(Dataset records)
• • • • • • •
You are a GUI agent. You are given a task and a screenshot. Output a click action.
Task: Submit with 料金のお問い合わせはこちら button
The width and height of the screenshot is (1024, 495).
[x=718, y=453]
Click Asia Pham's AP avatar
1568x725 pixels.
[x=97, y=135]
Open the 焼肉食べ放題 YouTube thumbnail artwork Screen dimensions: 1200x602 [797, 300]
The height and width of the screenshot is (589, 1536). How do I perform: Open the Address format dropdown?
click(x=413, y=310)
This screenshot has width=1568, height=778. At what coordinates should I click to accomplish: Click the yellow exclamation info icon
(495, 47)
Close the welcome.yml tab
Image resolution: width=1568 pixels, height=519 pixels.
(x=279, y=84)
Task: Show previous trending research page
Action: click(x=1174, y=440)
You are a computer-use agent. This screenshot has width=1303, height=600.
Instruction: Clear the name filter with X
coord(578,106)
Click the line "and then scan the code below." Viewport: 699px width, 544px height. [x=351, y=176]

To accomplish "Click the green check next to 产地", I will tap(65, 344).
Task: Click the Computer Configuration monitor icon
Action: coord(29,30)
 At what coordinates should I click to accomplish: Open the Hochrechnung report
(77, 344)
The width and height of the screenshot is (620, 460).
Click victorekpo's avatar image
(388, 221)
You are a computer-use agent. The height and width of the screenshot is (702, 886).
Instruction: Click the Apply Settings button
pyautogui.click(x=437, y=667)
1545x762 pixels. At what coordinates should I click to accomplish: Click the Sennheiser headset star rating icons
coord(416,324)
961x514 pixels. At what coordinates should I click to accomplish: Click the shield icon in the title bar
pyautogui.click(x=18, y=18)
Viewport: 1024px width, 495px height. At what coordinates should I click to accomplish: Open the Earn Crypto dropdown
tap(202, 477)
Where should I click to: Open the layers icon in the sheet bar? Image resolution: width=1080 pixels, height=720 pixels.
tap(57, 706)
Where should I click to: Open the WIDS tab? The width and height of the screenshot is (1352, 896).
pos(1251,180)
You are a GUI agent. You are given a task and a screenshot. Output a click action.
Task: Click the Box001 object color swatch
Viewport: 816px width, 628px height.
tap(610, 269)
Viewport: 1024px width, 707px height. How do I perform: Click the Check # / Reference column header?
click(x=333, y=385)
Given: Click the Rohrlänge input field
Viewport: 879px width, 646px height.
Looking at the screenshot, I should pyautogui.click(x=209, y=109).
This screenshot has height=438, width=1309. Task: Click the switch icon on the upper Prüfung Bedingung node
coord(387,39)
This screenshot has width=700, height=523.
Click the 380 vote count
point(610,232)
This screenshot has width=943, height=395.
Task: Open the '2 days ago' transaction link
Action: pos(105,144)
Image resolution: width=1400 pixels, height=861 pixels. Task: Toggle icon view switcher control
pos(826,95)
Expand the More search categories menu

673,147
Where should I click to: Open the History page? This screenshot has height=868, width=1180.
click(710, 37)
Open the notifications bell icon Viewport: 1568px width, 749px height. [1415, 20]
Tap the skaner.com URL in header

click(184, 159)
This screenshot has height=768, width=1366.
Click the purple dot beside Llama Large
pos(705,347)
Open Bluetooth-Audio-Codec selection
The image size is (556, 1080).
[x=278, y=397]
• • • • • • •
Instructions for the task: Copy every line from the records above that contains the word "agent".

Answer:
You are a GUI agent. You are given a task and a screenshot. Output a click action.
You are a computer-use agent. This screenshot has width=1303, height=600.
You are a computer-use agent. The height and width of the screenshot is (702, 886).
You are a GUI agent. You are given a task and a screenshot. Output a click action.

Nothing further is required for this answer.